Work to complete | Each line from the one containing "Screen dimensions: 1024x451" through the last line of the entries below is to be transcribed exactly. Nothing else belongs in the reply.

━━━ Given data

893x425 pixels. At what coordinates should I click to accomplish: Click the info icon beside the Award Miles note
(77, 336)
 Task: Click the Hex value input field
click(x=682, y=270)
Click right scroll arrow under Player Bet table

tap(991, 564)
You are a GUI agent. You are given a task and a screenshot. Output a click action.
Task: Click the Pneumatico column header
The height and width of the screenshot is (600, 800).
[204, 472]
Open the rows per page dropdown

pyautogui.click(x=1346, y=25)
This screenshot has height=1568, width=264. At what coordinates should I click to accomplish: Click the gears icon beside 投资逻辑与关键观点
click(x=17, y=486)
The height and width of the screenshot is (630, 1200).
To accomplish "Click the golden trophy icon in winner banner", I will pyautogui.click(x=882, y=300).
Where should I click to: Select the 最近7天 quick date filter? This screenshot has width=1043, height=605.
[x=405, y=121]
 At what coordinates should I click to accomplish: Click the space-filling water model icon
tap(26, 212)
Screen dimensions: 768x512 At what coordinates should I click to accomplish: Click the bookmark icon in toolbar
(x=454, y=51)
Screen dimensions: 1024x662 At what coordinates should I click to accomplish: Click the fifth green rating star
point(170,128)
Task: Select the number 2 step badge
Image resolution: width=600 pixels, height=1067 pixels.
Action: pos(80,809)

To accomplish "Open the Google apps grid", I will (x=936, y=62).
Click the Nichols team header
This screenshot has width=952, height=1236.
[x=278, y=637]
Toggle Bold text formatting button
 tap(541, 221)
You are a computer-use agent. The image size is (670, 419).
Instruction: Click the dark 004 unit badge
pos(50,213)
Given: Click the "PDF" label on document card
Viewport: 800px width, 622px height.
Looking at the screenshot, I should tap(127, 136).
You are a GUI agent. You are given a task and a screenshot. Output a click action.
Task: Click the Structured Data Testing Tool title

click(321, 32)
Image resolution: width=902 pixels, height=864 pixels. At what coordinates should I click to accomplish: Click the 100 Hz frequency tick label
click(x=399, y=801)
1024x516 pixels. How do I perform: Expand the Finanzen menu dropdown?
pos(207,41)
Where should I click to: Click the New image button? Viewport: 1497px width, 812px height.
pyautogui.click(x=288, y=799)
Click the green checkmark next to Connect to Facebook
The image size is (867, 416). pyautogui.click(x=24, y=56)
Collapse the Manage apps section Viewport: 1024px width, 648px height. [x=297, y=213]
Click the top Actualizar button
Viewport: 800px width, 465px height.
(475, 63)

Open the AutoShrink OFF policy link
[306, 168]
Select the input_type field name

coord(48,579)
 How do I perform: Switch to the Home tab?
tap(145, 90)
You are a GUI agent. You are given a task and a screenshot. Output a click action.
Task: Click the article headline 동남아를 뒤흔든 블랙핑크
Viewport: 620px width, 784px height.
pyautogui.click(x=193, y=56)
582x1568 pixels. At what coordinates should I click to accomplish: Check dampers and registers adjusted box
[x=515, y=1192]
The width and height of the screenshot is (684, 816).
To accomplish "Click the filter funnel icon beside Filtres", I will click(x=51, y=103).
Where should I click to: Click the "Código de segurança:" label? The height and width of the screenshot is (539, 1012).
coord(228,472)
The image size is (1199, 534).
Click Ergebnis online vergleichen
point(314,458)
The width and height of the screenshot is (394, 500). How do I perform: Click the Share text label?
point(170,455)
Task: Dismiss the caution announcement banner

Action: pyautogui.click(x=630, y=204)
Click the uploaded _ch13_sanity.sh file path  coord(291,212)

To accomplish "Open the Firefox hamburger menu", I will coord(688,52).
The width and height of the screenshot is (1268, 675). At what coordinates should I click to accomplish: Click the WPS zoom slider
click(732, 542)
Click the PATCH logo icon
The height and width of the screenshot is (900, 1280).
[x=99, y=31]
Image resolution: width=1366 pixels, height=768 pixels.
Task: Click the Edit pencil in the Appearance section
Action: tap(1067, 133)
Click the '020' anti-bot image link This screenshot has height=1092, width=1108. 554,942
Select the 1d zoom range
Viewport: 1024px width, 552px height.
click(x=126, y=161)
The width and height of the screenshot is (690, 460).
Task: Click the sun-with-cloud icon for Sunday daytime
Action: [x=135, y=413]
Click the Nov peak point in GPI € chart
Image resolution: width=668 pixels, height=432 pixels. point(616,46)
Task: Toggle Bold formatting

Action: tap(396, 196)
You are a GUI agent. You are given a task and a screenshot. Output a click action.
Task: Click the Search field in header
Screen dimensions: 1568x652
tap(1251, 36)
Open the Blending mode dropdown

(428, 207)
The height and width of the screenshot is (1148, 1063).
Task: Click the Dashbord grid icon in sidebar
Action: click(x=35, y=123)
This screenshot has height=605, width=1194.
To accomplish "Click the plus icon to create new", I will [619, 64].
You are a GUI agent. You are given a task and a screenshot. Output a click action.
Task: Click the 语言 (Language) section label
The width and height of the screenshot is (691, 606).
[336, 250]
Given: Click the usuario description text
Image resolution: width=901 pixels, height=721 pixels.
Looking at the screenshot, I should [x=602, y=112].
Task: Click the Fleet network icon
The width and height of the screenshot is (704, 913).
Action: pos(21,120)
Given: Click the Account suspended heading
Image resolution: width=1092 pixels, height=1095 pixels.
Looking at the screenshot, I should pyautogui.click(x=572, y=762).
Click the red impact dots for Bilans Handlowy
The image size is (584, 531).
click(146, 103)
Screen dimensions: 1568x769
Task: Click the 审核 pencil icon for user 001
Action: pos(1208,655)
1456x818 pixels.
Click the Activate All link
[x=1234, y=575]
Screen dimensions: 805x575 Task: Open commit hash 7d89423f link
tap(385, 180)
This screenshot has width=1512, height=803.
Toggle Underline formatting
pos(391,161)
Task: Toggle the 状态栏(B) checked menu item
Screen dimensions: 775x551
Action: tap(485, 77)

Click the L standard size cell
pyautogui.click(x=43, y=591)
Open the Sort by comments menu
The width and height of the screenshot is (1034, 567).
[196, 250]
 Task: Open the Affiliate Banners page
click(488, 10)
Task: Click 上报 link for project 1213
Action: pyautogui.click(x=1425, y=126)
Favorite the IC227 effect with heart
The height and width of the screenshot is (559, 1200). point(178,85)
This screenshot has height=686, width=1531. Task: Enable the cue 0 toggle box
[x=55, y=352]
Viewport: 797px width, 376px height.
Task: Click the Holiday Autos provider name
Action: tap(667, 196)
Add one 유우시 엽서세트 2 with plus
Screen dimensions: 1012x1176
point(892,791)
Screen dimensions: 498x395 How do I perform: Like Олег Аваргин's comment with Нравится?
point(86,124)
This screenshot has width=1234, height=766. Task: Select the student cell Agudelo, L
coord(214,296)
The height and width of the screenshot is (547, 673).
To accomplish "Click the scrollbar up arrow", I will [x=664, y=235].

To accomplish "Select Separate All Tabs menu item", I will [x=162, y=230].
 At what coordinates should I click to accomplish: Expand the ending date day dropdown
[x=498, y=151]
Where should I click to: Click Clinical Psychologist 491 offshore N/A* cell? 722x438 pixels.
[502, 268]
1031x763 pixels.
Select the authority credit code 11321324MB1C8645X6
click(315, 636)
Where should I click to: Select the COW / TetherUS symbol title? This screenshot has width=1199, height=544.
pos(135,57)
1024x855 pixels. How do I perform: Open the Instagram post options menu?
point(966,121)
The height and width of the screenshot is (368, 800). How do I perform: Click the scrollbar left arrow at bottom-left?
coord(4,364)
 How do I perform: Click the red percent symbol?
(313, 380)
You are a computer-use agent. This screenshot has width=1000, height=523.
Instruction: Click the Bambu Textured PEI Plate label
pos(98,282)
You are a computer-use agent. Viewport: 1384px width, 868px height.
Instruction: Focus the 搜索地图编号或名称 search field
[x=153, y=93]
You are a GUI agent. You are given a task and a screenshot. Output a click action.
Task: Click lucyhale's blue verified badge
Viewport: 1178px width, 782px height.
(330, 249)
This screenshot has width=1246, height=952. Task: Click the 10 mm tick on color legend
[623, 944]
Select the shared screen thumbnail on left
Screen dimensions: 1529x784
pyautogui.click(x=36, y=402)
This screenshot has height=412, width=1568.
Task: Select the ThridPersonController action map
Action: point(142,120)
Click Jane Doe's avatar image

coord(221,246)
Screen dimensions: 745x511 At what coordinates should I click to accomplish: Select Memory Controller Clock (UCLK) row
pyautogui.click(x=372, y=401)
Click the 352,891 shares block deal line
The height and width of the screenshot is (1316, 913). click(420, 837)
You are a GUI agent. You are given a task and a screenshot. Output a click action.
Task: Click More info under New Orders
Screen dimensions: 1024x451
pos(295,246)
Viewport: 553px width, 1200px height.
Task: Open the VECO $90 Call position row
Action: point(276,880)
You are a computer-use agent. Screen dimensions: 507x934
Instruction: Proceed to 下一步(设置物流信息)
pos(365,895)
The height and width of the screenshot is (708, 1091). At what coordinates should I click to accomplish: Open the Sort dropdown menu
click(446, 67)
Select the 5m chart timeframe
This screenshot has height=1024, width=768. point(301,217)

━━━━━━

Written reply |
Screen dimensions: 1024x451
pos(295,246)
Viewport: 553px width, 1200px height.
Task: Open the VECO $90 Call position row
Action: point(276,880)
You are a computer-use agent. Screen dimensions: 507x934
Instruction: Proceed to 下一步(设置物流信息)
pos(365,895)
The height and width of the screenshot is (708, 1091). At what coordinates should I click to accomplish: Open the Sort dropdown menu
click(446, 67)
Select the 5m chart timeframe
This screenshot has height=1024, width=768. point(301,217)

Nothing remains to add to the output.